Duchi, John, and Yoram Singer. 2009. “Efficient Online and Batch Learning Using Forward Backward Splitting.” The Journal of Machine Learning Research 10: 2899–2934.

Germain, Pascal, Alexandre Lacasse, Francois Laviolette, Mario Marchand, and Jean-Francis Roy. 2015. “Risk Bounds for the Majority Vote: From a Pac-Bayesian Analysis to a Learning Algorithm.” Journal of Machine Learning Research (JMLR).

Kakade, Sham M, Karthik Sridharan, and Ambuj Tewari. 2008. “On the Complexity of Linear Prediction: Risk Bounds, Margin Bounds, and Regularization.” Advances in Neural Information Processing Systems 21.

McAllester, David. 2007. “Generalization Bounds and Consistency.” Predicting Structured Data, 247–61.

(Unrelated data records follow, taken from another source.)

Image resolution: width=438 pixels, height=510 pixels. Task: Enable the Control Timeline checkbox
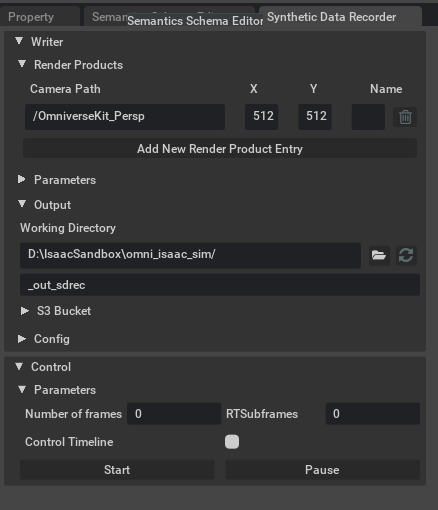tap(232, 442)
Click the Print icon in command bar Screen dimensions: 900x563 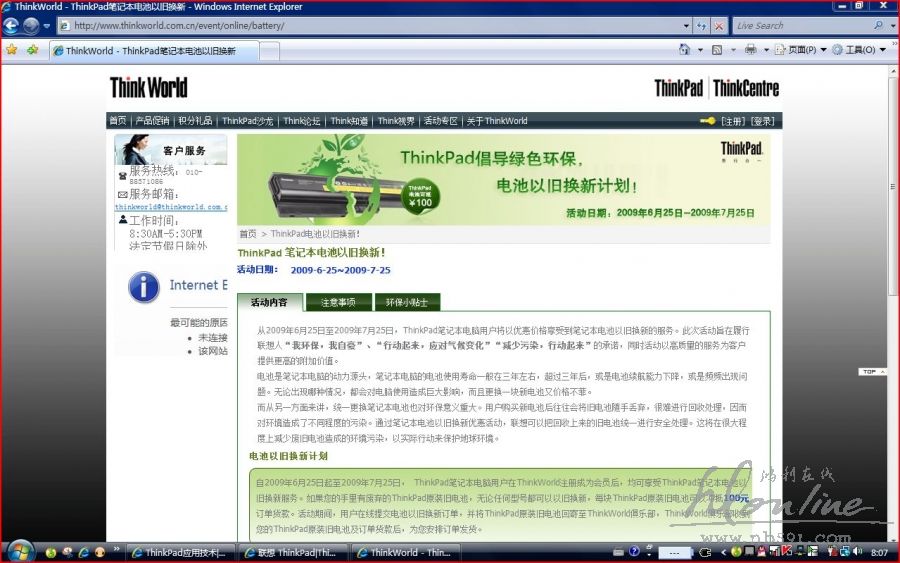pyautogui.click(x=750, y=49)
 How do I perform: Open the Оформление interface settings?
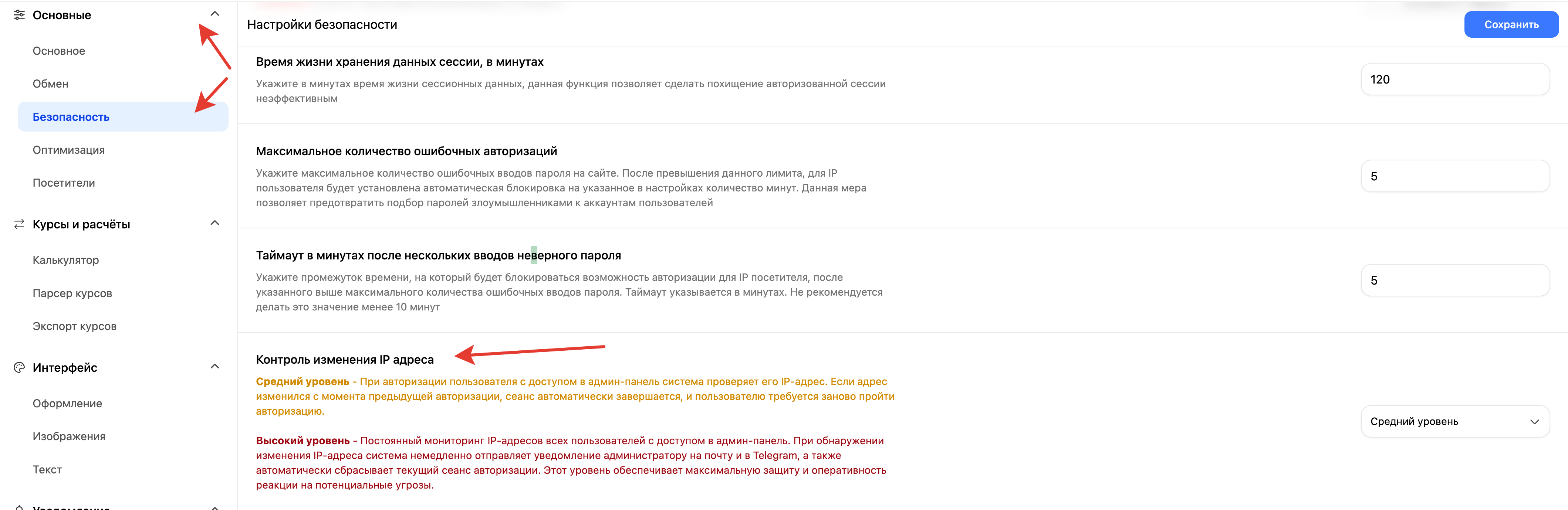coord(68,404)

Negahban, Sahand N, Pradeep Ravikumar, Martin J Wainwright, and Bin Yu. 2012. “A Unified Framework for High-Dimensional Analysis of M-Estimators with Decomposable Regularizers.” Advances in Neural Information Processing Systems.

Raskutti, Garvesh, Martin J Wainwright, and Bin Yu. 2010. “Restricted Eigenvalue Properties for Correlated Gaussian Designs.” The Journal of Machine Learning Research 11: 2241–59.

Tropp, Joel A. 2012. “User-Friendly Tail Bounds for Sums of Random Matrices.” Foundations of Computational Mathematics 12 (4): 389–434.

Wainwright, Martin J. 2009. “Sharp Thresholds for High-Dimensional and Noisy Sparsity Recovery Using L1-Constrained Quadratic Programming (Lasso).” IEEE Transactions on Information Theory 55 (5): 2183–2202.

Wainwright, Martin J. 2019. "High-Dimensional Statistics: A Non-Asymptotic Viewpoint". Cambridge university press.